Cal Supreme Court: Arbitration agreement waiver of right to class procedure approved; but right to bring PAGA representative action cannot be waived.
In Iskanian v. CLS Transportation Los Angeles, LLC (filed 6/23/14) S20432, the California Supreme Court majority has delivered a split decision on the question of whether an arbitration agreement that waives a party's right to bring a representative action on behalf of others is enforceable. Representative actions in the form of class actions brought to enforce the private rights of similarly situated parties (in Iskanian, fellow employees with wage-and hour claims) are enforceable in light of preemption by the Federal Arbitration Act (FAA) of a state law rule to the contrary. However, the right of a party to prosecute claims for the public benefit as a representative party for others under the California Private Attorneys General Act (PAGA), is neither preempted nor inconsistent with the FAA's goal of promoting arbitration--to say it is would be contrary to the strong public policy encouraging private parties to publicly enforce laws, such as wage and hour laws, that might otherwise go unenforced due to scant public prosecution resources.
Iskanian was employed as a driver for defendant CLS. He had signed an agreement that any and all claims arising out of his employment would be submitted to binding arbitration and that the parties would only submit individual claims; that no class action or representative action would be asserted. Iskanian sued CLS; CLS asserted the binding arbitration agreement, and the trial court granted its motion to compel arbitration, based in part on the concept that a state's refusal to enforce an arbitration clause because of a class waiver making it against public policy or unconscionable is preempted by the FAA . Shortly thereafter, the California Supreme decided Gentry v. Superior Court (2007) 42 Cal. 4th 443 which concluded to the contrary. The Court of Appeal in Iskanian then directed the trial court to reconsider its ruling in light of Gentry. CLS withdrew its motion to compel arbitration and the parties proceeded to litigate the case. Iskanian amended his complaint to include PAGA claims, also in a representative capacity of others. Iskanian's motion to certify his class and PAGA claims was granted.
After the Iskanian case was ordered certified, the U.S. Supreme Court issued its opinion in AT&T Mobility LLC v. Concepcion (2011) 563 U.S. ___, finding that requiring class-wide arbitration interfered with the FAA . CLS then renewed its motion to compel arbitration arguing that Gentry had been abrogated by U.S. Supreme Court authority. The trial court agreed, as did the Court of Appeal. Iskanian's petition for review to the California Supreme Court, asserting that Gentry was still viable, was granted, and the state high court ruled as stated above.

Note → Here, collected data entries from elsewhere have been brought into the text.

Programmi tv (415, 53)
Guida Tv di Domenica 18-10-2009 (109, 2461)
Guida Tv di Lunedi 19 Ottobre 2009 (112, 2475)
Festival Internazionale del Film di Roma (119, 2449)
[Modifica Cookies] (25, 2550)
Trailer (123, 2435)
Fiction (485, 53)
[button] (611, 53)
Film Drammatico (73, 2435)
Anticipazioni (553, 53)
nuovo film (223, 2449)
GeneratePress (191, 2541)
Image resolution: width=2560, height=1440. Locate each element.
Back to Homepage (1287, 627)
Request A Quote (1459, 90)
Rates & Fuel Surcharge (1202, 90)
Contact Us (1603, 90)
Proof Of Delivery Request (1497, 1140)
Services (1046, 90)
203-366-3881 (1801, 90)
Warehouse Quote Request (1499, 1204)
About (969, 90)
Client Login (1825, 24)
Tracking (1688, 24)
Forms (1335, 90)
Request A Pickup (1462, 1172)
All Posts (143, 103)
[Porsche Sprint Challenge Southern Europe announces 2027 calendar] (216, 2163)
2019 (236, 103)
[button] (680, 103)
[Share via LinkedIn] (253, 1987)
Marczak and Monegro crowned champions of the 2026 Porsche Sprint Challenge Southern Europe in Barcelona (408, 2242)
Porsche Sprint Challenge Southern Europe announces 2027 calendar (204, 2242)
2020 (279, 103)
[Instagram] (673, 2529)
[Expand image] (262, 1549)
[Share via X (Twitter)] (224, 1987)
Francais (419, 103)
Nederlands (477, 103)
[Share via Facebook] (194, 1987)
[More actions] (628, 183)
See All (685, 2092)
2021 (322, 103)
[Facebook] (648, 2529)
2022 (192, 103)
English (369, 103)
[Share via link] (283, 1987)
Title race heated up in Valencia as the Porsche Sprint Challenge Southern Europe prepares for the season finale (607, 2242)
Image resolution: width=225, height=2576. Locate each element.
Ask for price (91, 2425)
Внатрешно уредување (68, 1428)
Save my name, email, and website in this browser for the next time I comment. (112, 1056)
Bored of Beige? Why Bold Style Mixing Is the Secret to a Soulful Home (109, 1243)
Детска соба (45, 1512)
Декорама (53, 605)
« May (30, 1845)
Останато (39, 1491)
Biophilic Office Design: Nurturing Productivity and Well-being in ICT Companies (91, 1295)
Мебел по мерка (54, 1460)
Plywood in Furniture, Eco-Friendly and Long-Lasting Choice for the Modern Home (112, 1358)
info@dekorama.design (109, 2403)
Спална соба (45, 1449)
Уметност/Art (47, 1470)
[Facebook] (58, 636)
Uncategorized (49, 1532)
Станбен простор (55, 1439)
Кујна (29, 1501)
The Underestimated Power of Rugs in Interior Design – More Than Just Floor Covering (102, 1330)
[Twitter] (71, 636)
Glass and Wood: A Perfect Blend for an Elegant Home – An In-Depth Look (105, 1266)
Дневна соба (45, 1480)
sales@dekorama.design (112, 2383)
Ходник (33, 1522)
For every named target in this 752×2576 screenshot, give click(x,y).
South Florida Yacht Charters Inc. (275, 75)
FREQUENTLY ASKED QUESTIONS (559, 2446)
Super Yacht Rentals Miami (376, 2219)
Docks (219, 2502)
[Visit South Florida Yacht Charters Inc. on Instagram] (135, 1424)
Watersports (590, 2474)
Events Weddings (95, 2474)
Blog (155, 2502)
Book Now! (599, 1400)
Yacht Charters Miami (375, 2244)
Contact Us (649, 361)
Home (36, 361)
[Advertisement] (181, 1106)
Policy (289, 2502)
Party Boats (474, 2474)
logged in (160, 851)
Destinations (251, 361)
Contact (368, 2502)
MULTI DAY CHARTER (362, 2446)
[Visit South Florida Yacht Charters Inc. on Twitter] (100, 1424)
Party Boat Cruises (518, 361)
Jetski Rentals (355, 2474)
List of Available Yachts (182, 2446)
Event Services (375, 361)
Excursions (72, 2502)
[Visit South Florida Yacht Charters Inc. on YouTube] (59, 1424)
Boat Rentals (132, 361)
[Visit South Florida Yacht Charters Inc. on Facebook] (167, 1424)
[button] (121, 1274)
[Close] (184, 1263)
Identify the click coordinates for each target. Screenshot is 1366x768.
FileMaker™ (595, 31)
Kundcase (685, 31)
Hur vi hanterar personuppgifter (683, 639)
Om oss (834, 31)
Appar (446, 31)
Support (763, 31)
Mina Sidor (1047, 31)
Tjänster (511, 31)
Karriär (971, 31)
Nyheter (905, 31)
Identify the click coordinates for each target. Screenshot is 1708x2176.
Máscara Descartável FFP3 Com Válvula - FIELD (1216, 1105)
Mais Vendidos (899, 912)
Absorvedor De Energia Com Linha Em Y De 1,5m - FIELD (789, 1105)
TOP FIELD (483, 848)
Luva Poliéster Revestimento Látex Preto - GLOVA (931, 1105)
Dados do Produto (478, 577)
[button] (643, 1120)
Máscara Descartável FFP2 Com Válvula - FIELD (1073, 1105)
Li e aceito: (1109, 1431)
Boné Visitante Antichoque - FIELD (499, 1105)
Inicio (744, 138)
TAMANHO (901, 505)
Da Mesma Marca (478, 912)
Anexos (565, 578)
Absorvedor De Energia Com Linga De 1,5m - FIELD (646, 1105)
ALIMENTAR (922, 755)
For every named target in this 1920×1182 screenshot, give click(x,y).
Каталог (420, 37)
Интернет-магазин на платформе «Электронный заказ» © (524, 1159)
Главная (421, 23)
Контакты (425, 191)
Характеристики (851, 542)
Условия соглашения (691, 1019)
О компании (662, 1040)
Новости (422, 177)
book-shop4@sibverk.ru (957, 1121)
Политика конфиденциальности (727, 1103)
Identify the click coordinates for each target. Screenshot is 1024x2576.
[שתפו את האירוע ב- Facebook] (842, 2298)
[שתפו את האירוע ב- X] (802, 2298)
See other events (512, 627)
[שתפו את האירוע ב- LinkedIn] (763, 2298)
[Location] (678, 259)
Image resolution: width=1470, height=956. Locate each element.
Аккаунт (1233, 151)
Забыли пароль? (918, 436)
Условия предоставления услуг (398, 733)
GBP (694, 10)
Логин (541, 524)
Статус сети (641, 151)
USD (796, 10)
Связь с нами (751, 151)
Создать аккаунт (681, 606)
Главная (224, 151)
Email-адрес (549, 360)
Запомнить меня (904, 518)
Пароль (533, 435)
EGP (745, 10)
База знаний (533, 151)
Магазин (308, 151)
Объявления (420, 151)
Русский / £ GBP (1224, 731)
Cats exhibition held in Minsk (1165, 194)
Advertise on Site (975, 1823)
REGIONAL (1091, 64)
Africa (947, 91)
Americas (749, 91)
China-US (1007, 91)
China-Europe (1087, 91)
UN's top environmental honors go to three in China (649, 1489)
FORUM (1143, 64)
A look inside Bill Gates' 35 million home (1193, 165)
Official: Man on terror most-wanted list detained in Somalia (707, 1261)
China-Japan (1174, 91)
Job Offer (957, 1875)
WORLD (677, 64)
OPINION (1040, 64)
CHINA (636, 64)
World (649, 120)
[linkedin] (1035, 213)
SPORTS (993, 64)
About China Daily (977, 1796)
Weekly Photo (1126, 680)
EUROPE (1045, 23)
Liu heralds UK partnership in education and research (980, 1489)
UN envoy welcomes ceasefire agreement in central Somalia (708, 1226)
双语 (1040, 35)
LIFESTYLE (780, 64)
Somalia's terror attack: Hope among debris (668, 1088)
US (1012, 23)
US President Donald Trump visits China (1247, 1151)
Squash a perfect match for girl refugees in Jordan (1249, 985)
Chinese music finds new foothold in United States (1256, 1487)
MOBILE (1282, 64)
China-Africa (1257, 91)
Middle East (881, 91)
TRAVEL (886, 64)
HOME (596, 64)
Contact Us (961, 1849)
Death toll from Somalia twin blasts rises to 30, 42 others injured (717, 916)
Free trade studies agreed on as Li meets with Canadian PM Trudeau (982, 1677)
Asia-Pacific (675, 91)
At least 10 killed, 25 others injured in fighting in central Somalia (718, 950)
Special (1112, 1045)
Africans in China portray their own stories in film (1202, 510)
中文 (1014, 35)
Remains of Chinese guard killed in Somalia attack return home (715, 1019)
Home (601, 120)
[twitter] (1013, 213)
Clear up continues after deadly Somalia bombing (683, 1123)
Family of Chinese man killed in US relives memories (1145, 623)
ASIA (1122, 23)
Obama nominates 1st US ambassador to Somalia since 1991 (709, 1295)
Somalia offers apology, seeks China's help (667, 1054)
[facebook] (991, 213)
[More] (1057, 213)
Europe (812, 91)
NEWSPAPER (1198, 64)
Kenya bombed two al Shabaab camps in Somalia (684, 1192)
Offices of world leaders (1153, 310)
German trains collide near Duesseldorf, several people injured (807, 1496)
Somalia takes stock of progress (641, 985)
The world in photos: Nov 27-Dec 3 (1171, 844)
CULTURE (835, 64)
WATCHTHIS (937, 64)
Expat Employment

I will not endeavor to analyze the lengthy opinion in Iskanian, but several points stand out to me. One of Iskanian's arguments was that that CLS had waived arbitration by failing to diligently pursue it. Not so, said the court. Waivers are not to be lightly inferred and are questions of fact based on the circumstances. These circumstances certainly indicated CLS desired arbitration but state court rulings blocked their pursuit causing them to acquiesce temporarily, until higher authority supported its pursuit of arbitration.